EXERCISE OBJECTIVE. Return the records below as a JSON list of strings, with one string for each line and blank lines left out.
RECORDED DATA: Begin
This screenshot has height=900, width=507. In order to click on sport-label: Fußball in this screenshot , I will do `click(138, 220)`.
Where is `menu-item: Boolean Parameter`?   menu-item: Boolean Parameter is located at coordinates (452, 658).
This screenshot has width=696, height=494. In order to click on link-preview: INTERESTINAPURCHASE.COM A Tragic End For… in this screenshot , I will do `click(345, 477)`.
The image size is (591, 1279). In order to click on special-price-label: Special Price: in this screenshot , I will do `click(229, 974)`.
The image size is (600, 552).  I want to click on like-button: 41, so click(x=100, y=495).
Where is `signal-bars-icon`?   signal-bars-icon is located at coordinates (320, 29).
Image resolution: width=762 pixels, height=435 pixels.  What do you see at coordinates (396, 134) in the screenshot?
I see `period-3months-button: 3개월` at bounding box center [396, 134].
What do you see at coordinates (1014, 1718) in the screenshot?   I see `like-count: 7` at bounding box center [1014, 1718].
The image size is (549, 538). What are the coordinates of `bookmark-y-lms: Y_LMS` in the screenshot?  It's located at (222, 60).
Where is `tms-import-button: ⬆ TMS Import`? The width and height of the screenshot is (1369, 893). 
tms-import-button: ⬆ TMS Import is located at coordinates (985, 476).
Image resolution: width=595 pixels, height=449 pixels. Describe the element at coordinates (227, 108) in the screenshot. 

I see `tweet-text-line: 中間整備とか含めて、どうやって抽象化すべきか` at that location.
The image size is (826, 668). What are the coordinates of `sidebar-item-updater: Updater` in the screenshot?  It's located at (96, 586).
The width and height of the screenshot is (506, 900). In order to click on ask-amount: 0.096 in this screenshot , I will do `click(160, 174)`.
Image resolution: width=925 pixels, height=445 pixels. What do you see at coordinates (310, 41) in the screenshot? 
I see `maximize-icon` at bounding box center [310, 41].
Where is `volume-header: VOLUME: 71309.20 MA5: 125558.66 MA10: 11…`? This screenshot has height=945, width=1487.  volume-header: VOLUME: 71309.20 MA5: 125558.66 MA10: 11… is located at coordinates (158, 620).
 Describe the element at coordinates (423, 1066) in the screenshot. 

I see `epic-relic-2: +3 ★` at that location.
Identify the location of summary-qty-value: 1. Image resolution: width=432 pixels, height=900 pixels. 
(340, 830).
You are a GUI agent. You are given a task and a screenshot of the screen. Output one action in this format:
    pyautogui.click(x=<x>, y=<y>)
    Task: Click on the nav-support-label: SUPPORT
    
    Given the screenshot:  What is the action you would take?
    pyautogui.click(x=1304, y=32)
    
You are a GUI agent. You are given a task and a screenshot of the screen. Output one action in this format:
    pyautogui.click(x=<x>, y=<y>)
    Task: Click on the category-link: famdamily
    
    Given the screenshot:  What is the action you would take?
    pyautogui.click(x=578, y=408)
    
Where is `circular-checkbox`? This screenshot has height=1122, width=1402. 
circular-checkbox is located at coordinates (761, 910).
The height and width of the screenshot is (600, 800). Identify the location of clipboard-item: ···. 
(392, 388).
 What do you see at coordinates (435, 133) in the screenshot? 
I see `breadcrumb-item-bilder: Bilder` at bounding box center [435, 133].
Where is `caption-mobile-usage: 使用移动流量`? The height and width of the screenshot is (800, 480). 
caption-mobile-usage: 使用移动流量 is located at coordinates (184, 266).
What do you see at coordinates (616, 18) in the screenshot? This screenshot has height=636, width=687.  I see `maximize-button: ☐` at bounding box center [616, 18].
RECORDED DATA: End
OUTPUT BELOW.
[
  "This screenshot has height=900, width=507. In order to click on sport-label: Fußball in this screenshot , I will do `click(138, 220)`.",
  "Where is `menu-item: Boolean Parameter`?   menu-item: Boolean Parameter is located at coordinates (452, 658).",
  "This screenshot has width=696, height=494. In order to click on link-preview: INTERESTINAPURCHASE.COM A Tragic End For… in this screenshot , I will do `click(345, 477)`.",
  "The image size is (591, 1279). In order to click on special-price-label: Special Price: in this screenshot , I will do `click(229, 974)`.",
  "The image size is (600, 552).  I want to click on like-button: 41, so click(x=100, y=495).",
  "Where is `signal-bars-icon`?   signal-bars-icon is located at coordinates (320, 29).",
  "Image resolution: width=762 pixels, height=435 pixels.  What do you see at coordinates (396, 134) in the screenshot?",
  "I see `period-3months-button: 3개월` at bounding box center [396, 134].",
  "What do you see at coordinates (1014, 1718) in the screenshot?   I see `like-count: 7` at bounding box center [1014, 1718].",
  "The image size is (549, 538). What are the coordinates of `bookmark-y-lms: Y_LMS` in the screenshot?  It's located at (222, 60).",
  "Where is `tms-import-button: ⬆ TMS Import`? The width and height of the screenshot is (1369, 893). ",
  "tms-import-button: ⬆ TMS Import is located at coordinates (985, 476).",
  "Image resolution: width=595 pixels, height=449 pixels. Describe the element at coordinates (227, 108) in the screenshot. ",
  "I see `tweet-text-line: 中間整備とか含めて、どうやって抽象化すべきか` at that location.",
  "The image size is (826, 668). What are the coordinates of `sidebar-item-updater: Updater` in the screenshot?  It's located at (96, 586).",
  "The width and height of the screenshot is (506, 900). In order to click on ask-amount: 0.096 in this screenshot , I will do `click(160, 174)`.",
  "Image resolution: width=925 pixels, height=445 pixels. What do you see at coordinates (310, 41) in the screenshot? ",
  "I see `maximize-icon` at bounding box center [310, 41].",
  "Where is `volume-header: VOLUME: 71309.20 MA5: 125558.66 MA10: 11…`? This screenshot has height=945, width=1487.  volume-header: VOLUME: 71309.20 MA5: 125558.66 MA10: 11… is located at coordinates (158, 620).",
  " Describe the element at coordinates (423, 1066) in the screenshot. ",
  "I see `epic-relic-2: +3 ★` at that location.",
  "Identify the location of summary-qty-value: 1. Image resolution: width=432 pixels, height=900 pixels. ",
  "(340, 830).",
  "You are a GUI agent. You are given a task and a screenshot of the screen. Output one action in this format:",
  "    pyautogui.click(x=<x>, y=<y>)",
  "    Task: Click on the nav-support-label: SUPPORT",
  "    Given the screenshot:  What is the action you would take?",
  "    pyautogui.click(x=1304, y=32)",
  "You are a GUI agent. You are given a task and a screenshot of the screen. Output one action in this format:",
  "    pyautogui.click(x=<x>, y=<y>)",
  "    Task: Click on the category-link: famdamily",
  "    Given the screenshot:  What is the action you would take?",
  "    pyautogui.click(x=578, y=408)",
  "Where is `circular-checkbox`? This screenshot has height=1122, width=1402. ",
  "circular-checkbox is located at coordinates (761, 910).",
  "The height and width of the screenshot is (600, 800). Identify the location of clipboard-item: ···. ",
  "(392, 388).",
  " What do you see at coordinates (435, 133) in the screenshot? ",
  "I see `breadcrumb-item-bilder: Bilder` at bounding box center [435, 133].",
  "Where is `caption-mobile-usage: 使用移动流量`? The height and width of the screenshot is (800, 480). ",
  "caption-mobile-usage: 使用移动流量 is located at coordinates (184, 266).",
  "What do you see at coordinates (616, 18) in the screenshot? This screenshot has height=636, width=687.  I see `maximize-button: ☐` at bounding box center [616, 18]."
]